**Data supplied:**
╔══
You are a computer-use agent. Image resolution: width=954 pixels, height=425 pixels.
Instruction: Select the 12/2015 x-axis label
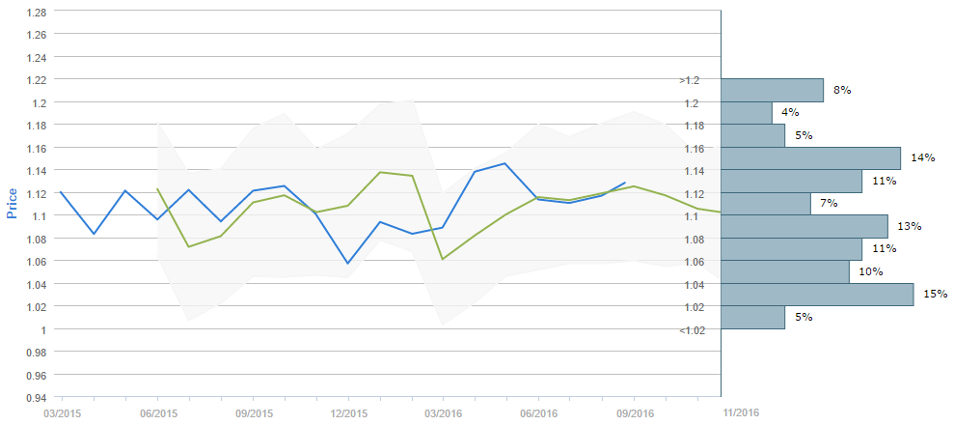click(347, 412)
╚══
╔══
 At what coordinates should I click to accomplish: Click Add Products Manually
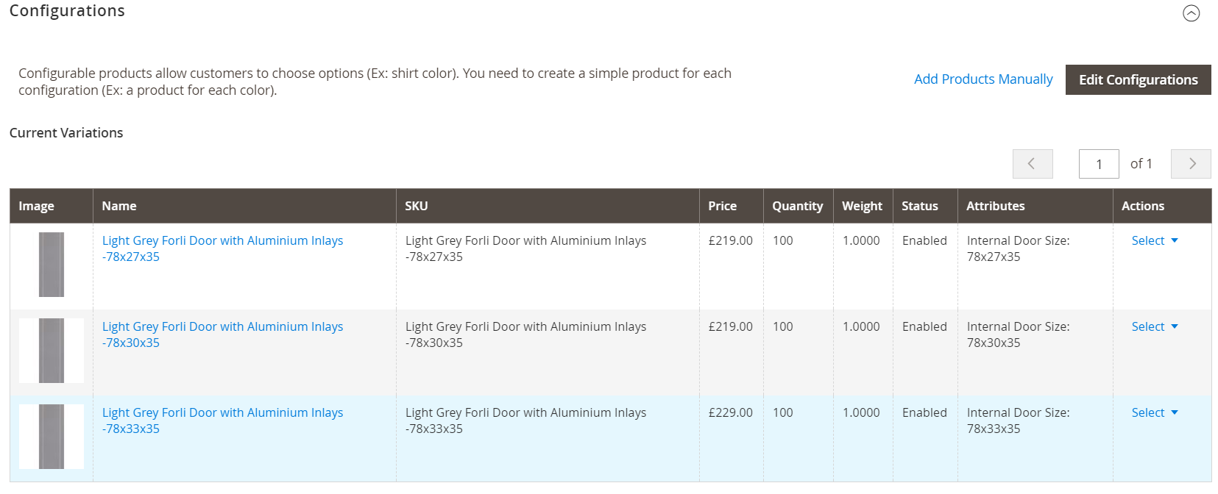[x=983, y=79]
╚══
**What this task involves:**
Rewrite the material starting with the line containing "At what coordinates" and continuing through the line containing "[x=983, y=79]", substituting "Individually" for "Manually" and changing nothing else. Leave the pictures out of your answer.

**Response:**
 At what coordinates should I click to accomplish: Click Add Products Individually
[x=983, y=79]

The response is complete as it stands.